[Saved data entries]
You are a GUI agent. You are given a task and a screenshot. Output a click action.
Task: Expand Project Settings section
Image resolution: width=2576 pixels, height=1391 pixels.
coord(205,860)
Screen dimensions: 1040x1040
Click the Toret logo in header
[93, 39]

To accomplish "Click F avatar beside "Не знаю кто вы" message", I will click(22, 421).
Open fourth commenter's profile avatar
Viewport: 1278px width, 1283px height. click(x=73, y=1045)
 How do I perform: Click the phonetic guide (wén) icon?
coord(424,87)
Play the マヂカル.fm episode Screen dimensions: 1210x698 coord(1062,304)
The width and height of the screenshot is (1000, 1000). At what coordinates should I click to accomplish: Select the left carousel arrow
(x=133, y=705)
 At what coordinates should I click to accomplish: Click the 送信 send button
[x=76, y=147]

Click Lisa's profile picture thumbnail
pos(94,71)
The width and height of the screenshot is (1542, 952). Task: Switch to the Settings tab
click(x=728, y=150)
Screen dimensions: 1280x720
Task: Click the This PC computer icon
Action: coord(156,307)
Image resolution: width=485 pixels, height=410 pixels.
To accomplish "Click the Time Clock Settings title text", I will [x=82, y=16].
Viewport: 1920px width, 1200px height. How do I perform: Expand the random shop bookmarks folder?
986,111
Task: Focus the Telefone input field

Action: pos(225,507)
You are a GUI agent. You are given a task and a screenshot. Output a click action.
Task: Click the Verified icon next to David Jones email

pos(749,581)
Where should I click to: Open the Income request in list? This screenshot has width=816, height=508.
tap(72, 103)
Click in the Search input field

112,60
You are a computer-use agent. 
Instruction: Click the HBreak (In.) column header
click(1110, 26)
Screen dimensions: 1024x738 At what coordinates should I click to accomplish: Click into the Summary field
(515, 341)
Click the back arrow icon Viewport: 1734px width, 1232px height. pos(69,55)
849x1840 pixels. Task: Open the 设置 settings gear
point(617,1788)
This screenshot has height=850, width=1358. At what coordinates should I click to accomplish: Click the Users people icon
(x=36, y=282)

_Problem requirements_
Render the lines from the start of the records through the line containing "Action: coord(156,307)" as a JSON list of strings, one string per line and with blank lines omitted.

_Expected answer_
[
  "You are a GUI agent. You are given a task and a screenshot. Output a click action.",
  "Task: Expand Project Settings section",
  "Image resolution: width=2576 pixels, height=1391 pixels.",
  "coord(205,860)",
  "Screen dimensions: 1040x1040",
  "Click the Toret logo in header",
  "[93, 39]",
  "To accomplish \"Click F avatar beside \"Не знаю кто вы\" message\", I will click(22, 421).",
  "Open fourth commenter's profile avatar",
  "Viewport: 1278px width, 1283px height. click(x=73, y=1045)",
  " How do I perform: Click the phonetic guide (wén) icon?",
  "coord(424,87)",
  "Play the マヂカル.fm episode Screen dimensions: 1210x698 coord(1062,304)",
  "The width and height of the screenshot is (1000, 1000). At what coordinates should I click to accomplish: Select the left carousel arrow",
  "(x=133, y=705)",
  " At what coordinates should I click to accomplish: Click the 送信 send button",
  "[x=76, y=147]",
  "Click Lisa's profile picture thumbnail",
  "pos(94,71)",
  "The width and height of the screenshot is (1542, 952). Task: Switch to the Settings tab",
  "click(x=728, y=150)",
  "Screen dimensions: 1280x720",
  "Task: Click the This PC computer icon",
  "Action: coord(156,307)"
]